# start of Records provided
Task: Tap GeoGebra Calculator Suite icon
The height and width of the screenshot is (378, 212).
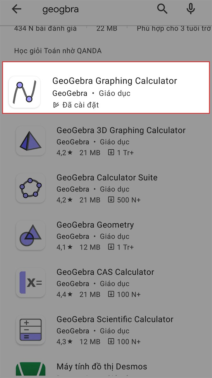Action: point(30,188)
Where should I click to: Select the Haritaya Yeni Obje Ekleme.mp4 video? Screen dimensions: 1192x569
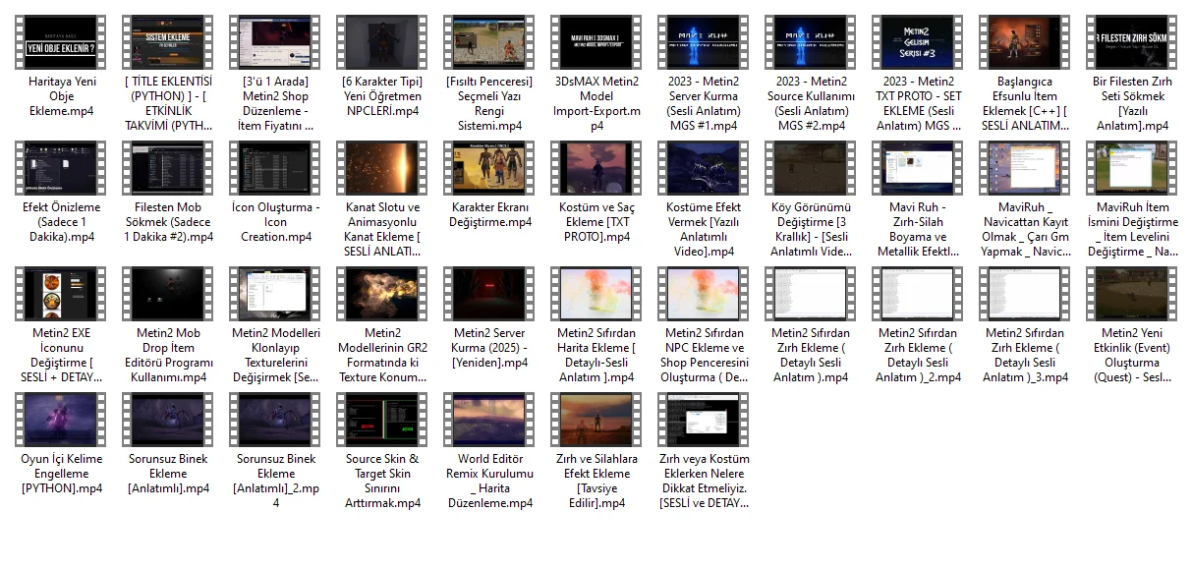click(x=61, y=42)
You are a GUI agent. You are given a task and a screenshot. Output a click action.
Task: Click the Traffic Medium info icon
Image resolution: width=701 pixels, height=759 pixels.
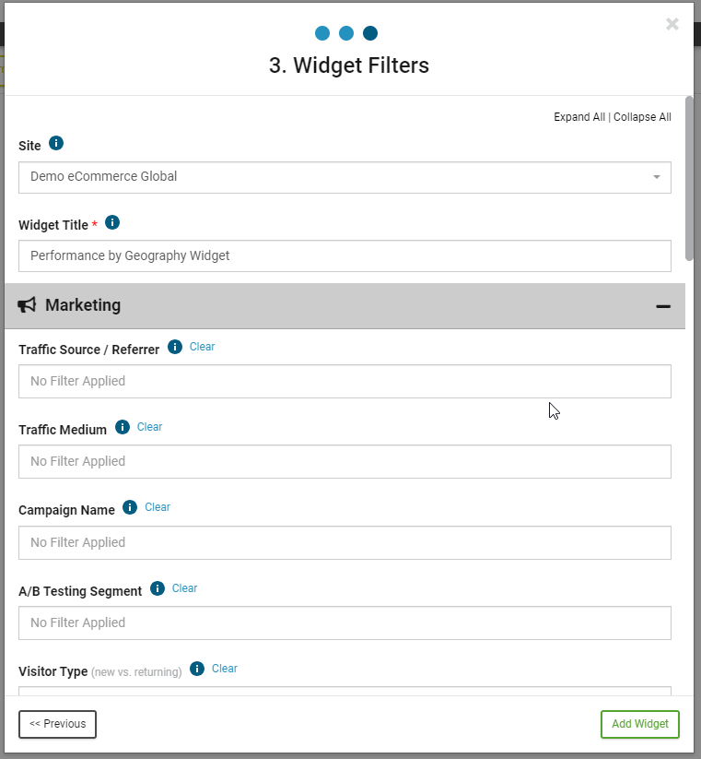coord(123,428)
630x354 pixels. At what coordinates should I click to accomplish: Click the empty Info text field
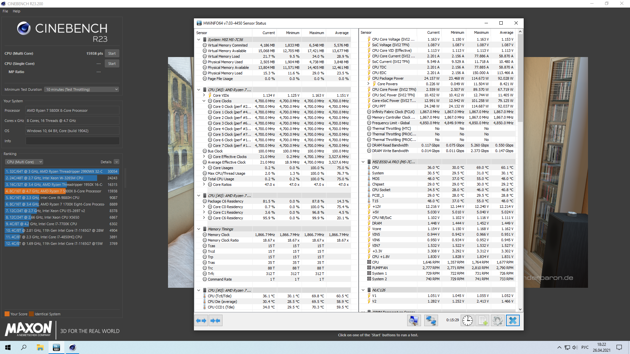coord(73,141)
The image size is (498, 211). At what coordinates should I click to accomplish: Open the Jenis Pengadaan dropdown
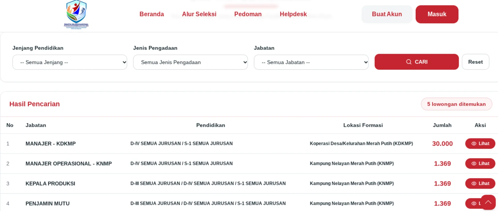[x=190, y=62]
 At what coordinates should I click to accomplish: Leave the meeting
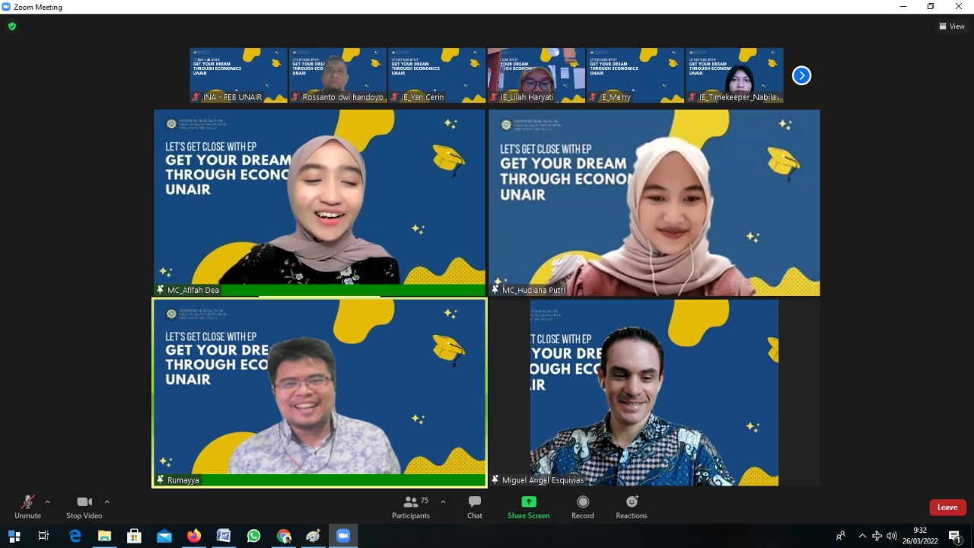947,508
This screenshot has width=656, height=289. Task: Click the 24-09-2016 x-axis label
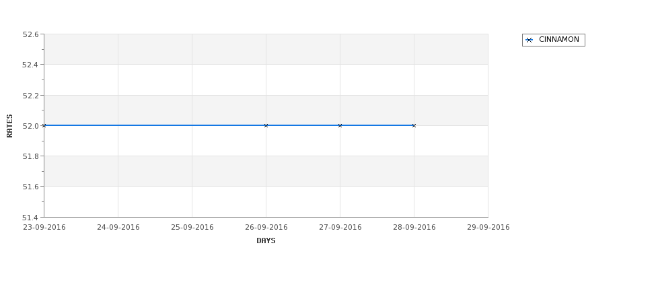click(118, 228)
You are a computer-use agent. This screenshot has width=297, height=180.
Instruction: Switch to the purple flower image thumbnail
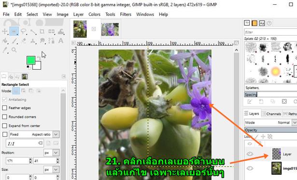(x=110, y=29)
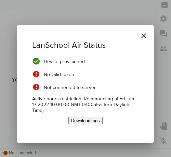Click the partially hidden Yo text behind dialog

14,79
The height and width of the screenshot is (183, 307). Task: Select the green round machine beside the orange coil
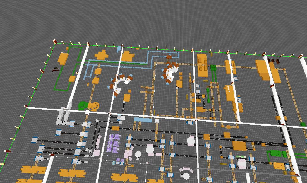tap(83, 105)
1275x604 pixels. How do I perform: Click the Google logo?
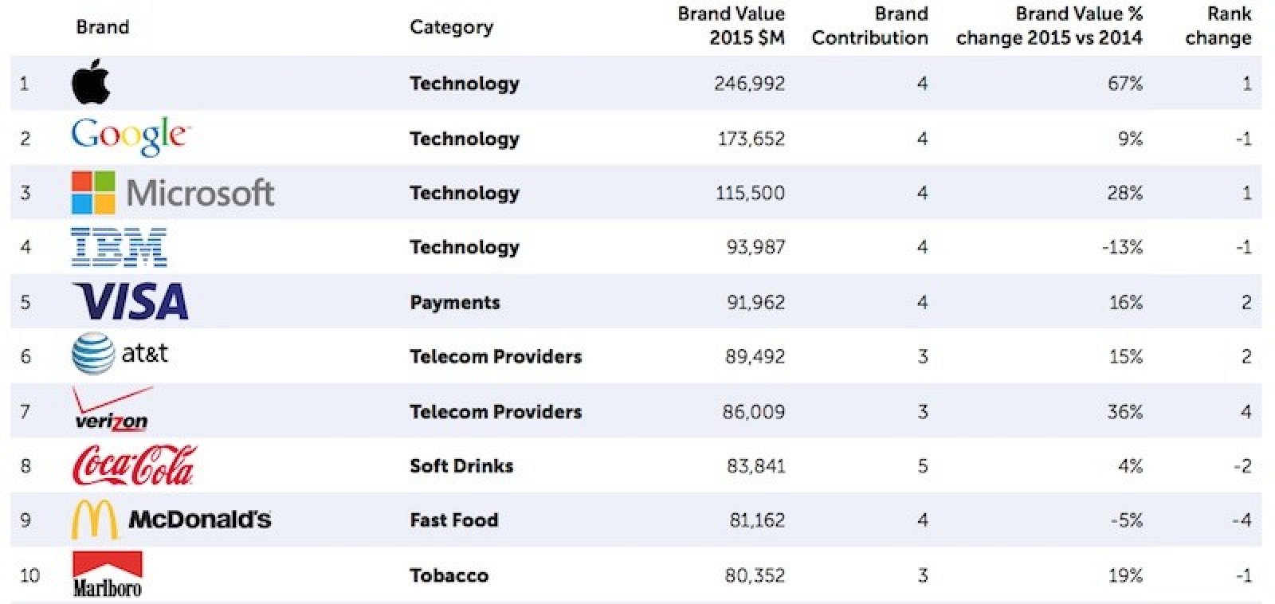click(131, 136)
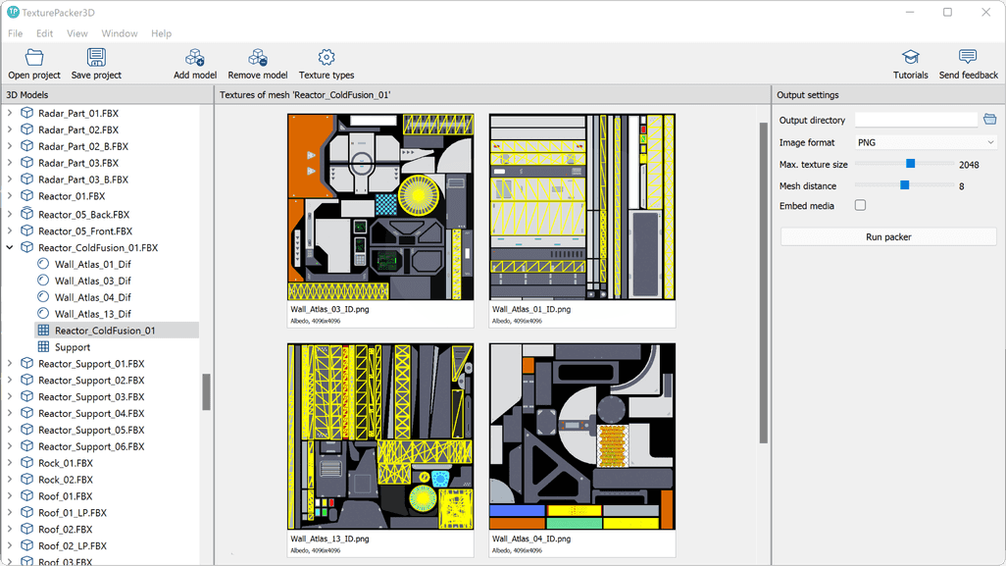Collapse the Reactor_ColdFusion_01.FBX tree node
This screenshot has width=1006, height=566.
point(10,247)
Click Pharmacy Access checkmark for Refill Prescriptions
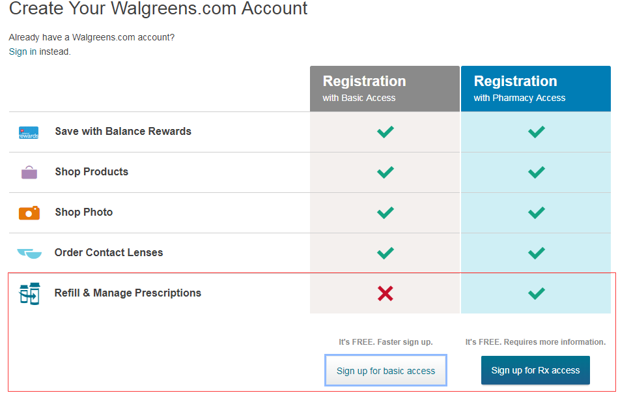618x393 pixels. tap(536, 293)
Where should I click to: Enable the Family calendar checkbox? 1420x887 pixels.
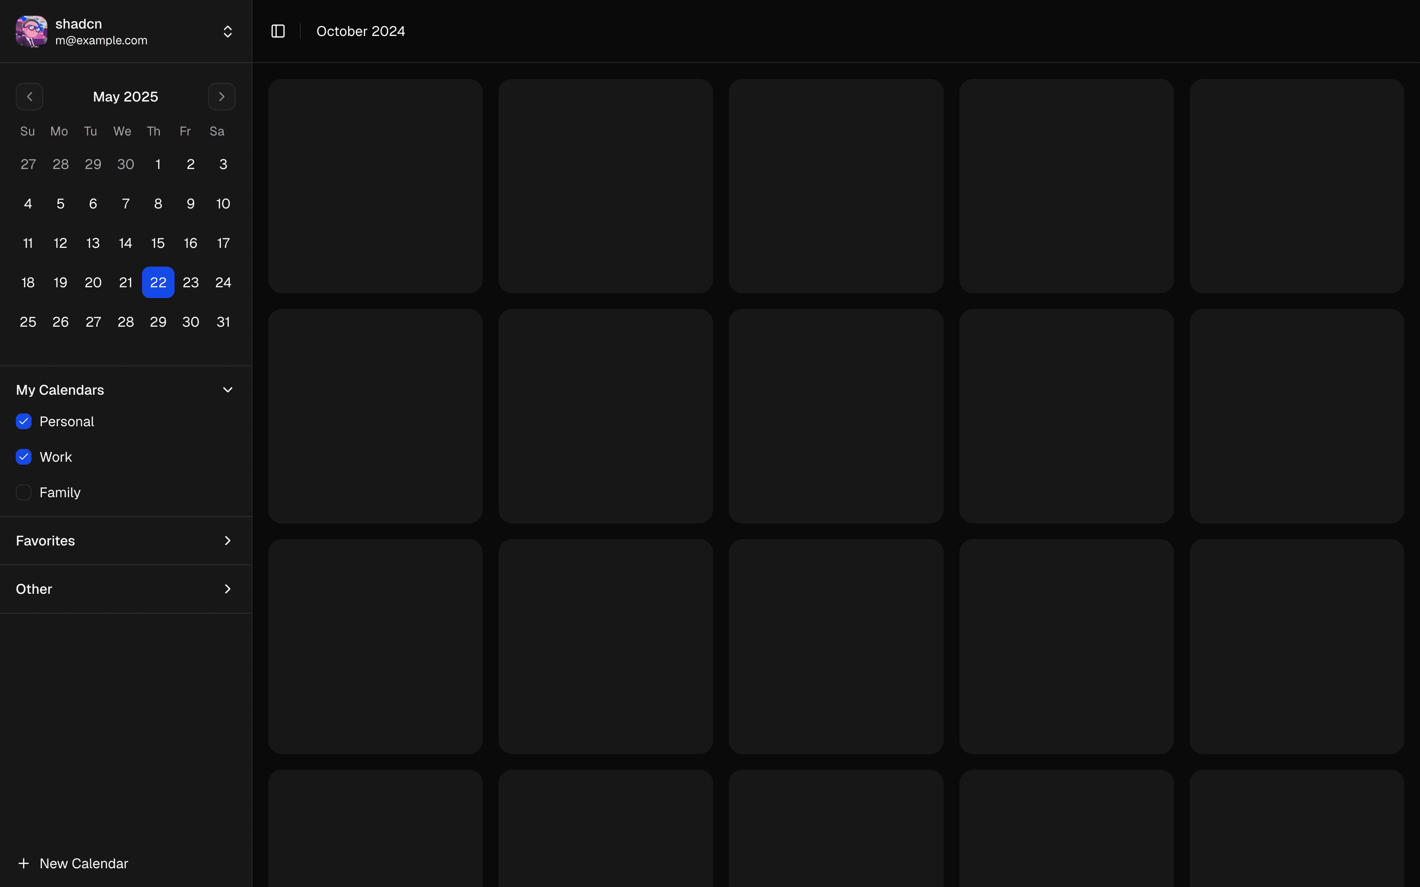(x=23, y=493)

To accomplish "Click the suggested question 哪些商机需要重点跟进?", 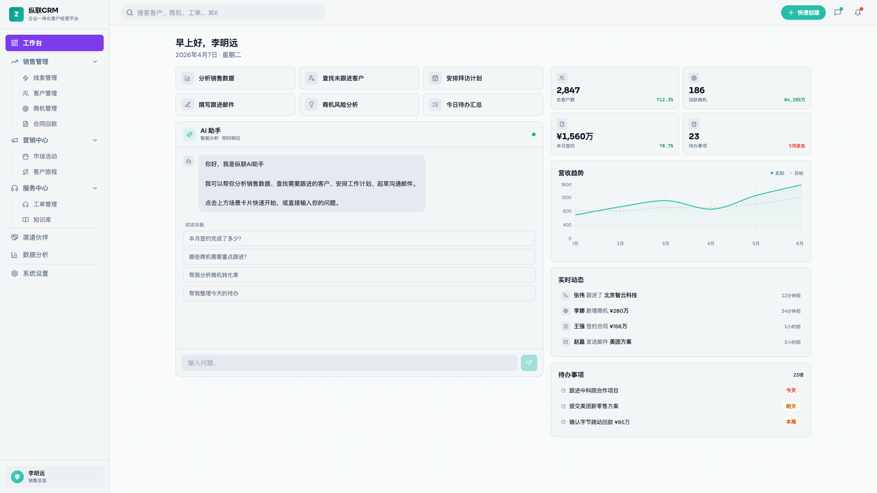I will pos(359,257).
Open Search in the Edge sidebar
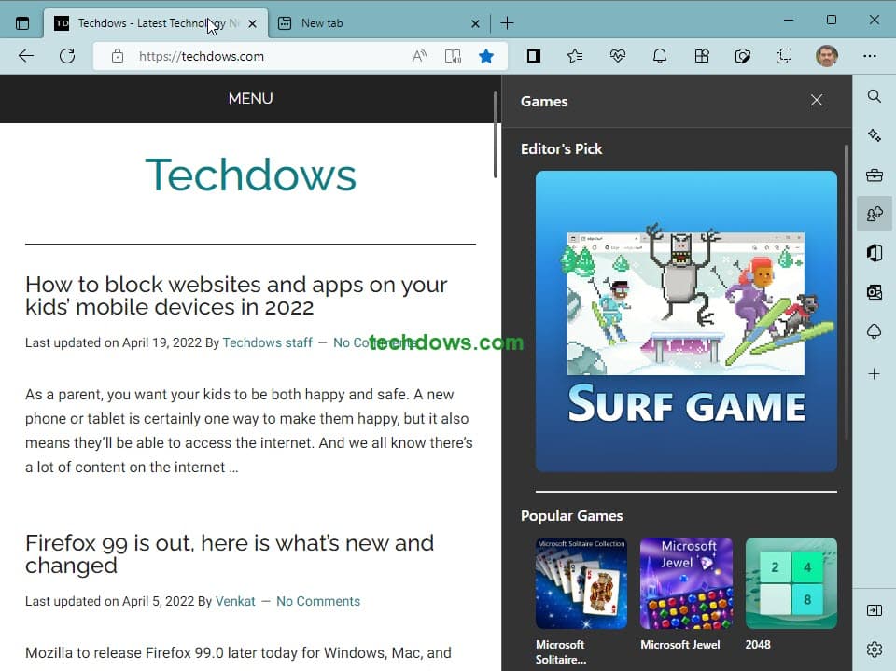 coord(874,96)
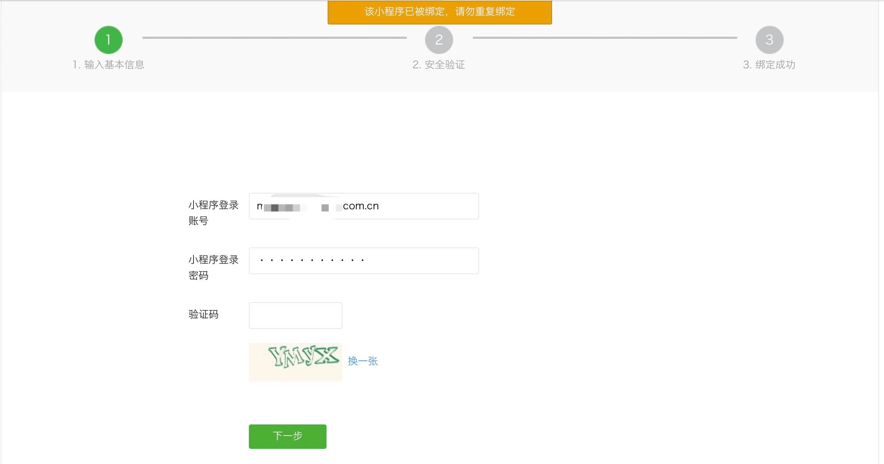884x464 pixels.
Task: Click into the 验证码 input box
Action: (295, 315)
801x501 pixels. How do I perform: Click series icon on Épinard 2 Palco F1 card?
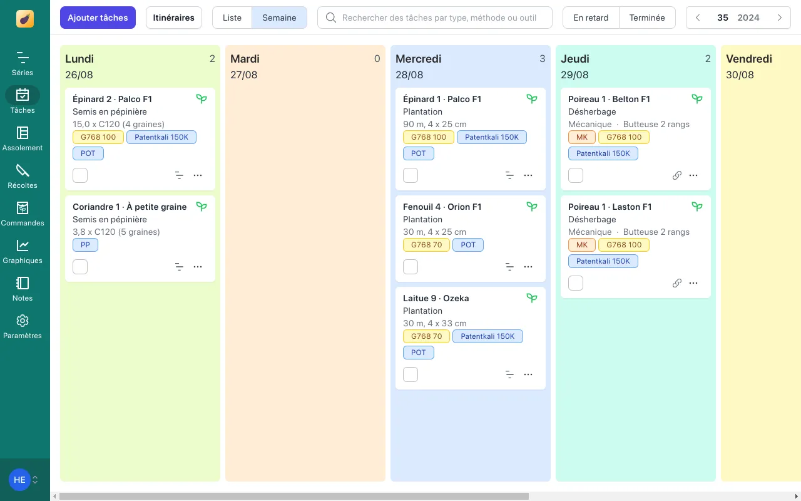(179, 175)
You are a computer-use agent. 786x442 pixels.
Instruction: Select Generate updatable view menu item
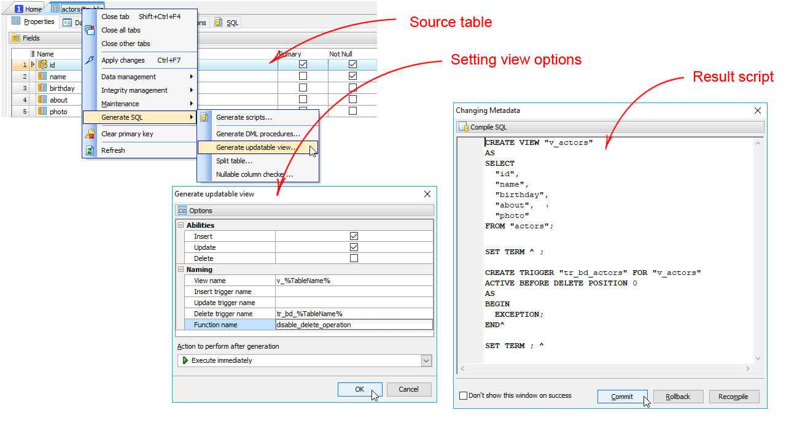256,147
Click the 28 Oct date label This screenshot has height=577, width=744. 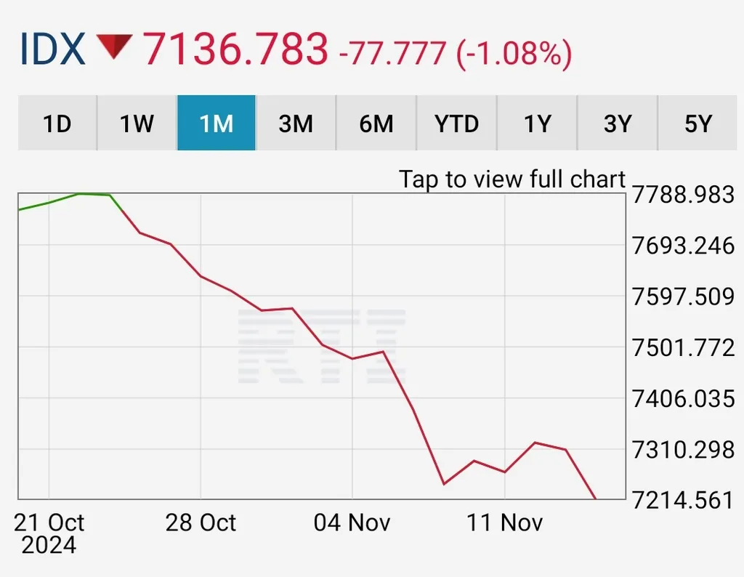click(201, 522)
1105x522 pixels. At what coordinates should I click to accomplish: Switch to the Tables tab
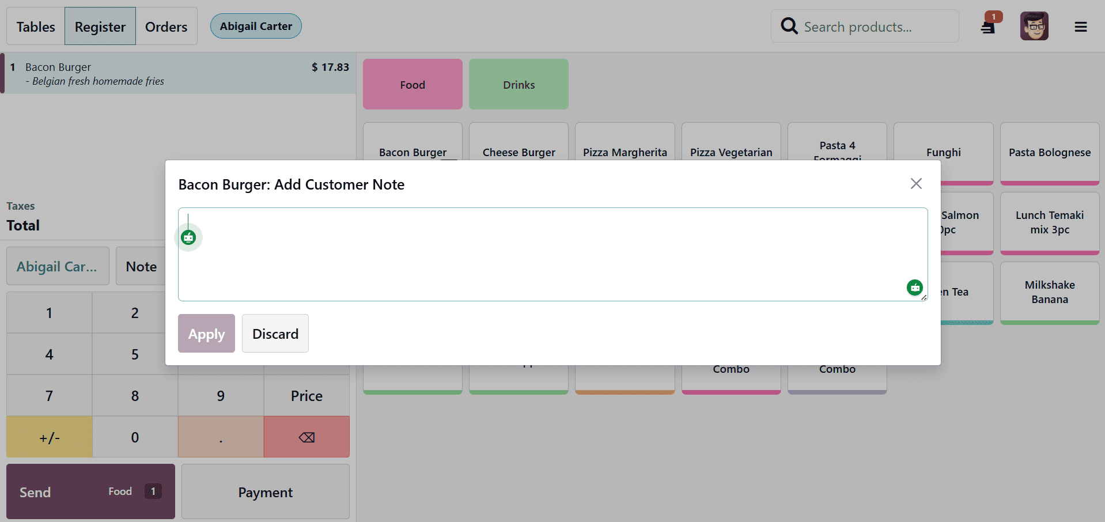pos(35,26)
# end of Records provided
> _Objective_:
Lay out the material as a Markdown table with the columns No. and Line, starting with its first line and going on through the line with "coord(123,428)". Give each line a row number, skip blank lines, and leave the pictures out.

> _Solution to the exercise_:
| No. | Line |
|---|---|
| 1 | Task: Tap GeoGebra Calculator Suite icon |
| 2 | The height and width of the screenshot is (378, 212). |
| 3 | Action: point(30,188) |
| 4 | Where should I click to: Select the Haritaya Yeni Obje Ekleme.mp4 video? Screen dimensions: 1192x569 |
| 5 | click(x=61, y=42) |
| 6 | You are a GUI agent. You are given a task and a screenshot. Output a click action. |
| 7 | Task: Click the Traffic Medium info icon |
| 8 | Image resolution: width=701 pixels, height=759 pixels. |
| 9 | coord(123,428) |